*提示文*

詩はどこにあるか(谷内修三の読書日記)

日々、読んだ本の感想。ときには映画の感想も。

森本孝徳『零余子回報』

2015-11-11 10:22:56 | 詩集
森本孝徳『零余子回報』(思潮社、2015年10月25日発行)

 森本孝徳『零余子回報』は、読めない。

三月十三日。パーレン。トマのからだもずいぶん縮んだ。一室の、川
屋は(笈は、鳩尾のこぶみが足ぶみをふむたび、纏マらないもののい
ろみが差した朝顔から、☆型に擦りへらされた捌の巻子を)蝸牛を沈
めた。ト二白の倍音にあらいごえがたつ。

 この部分は、いくぶん読みやすいかもしれない。「纏マらない」という漢字、カタカナ、ひらがなの混合にとまどい、「ト二白」がわからないが、なんとなく「わかる」と錯覚する部分がある。
 「笈は、鳩尾のこぶみが足ぶみをふむたび、」は芭蕉の「笈の小文」を意識しているのだろうか。「鳩尾」のなかにある「おち」の「お」の音が「笈」の「お」を繰り返したあと、「ぶみ」「ふむ」「たび」と変化していくとき、旅を擦る芭蕉の姿が見えるような気がする。
 「☆型」からは平出隆が『旅籠屋』(だったかな?)で書いた「☆型のおにぎり」を思い出す。そこにも「旅」が出てくる。

*課題文 1*
『零余子回報』の読書感想によれば、この詩集を発行した出版社はどこか。
*課題文 2*
『零余子回報』の読書感想のうち、「この部分は、いくぶん読みやす」から「の姿が見えるような気がする。」までを、両端の語句も含めて一字も変えずに書き写すこと。
*課題文 3*
『零余子回報』の読書感想を、最後の文の後から書き継ぐこと。

[記録]

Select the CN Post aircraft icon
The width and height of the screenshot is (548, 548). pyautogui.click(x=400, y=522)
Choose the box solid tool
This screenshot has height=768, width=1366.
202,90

*解答 1*
思潮社

*解答 2*
この部分は、いくぶん読みやすいかもしれない。「纏マらない」という漢字、カタカナ、ひらがなの混合にとまどい、「ト二白」がわからないが、なんとなく「わかる」と錯覚する部分がある。
 「笈は、鳩尾のこぶみが足ぶみをふむたび、」は芭蕉の「笈の小文」を意識しているのだろうか。「鳩尾」のなかにある「おち」の「お」の音が「笈」の「お」を繰り返したあと、「ぶみ」「ふむ」「たび」と変化していくとき、旅を擦る芭蕉の姿が見えるような気がする。

*解答 3*
 芭蕉の「笈の小文」、平出隆の『旅籠屋』が「倍音」だというのか、あるいは森本が書くことが「倍音」だというのか、よくわからないが、これは、きっと旅日記なのだ、と思って読むことができる。(誤読することができる)。
 「捌の巻子」というのは「歌仙」を巻いた、その巻紙かもしれないなあ、と思ったりする。
 そうすると、「パーレン」は括弧記号の( )を音にしたものか。そこは本来「水曜」とか「木曜」とか、あるいは「晴れ」「曇り」などの「補記」が書かれるのかもしれないが、それを省略して、省略があることだけをあらわしている。
 わからないまま「いろみが差した」というのは、いろっぽいことばだなあ、とも思う。詩は、意味ではないから、こういう勝手なことを思っていればそれでいいのだと思うけれど、目をひっかきまわすような書き方が、私にはなじめない。私は視力が弱い。だから感じるのかもしれないが、いらいらする。(いらいらも「現代詩」と言えば言えるけれど……。)
 この連に向き合う形で、次の行がある。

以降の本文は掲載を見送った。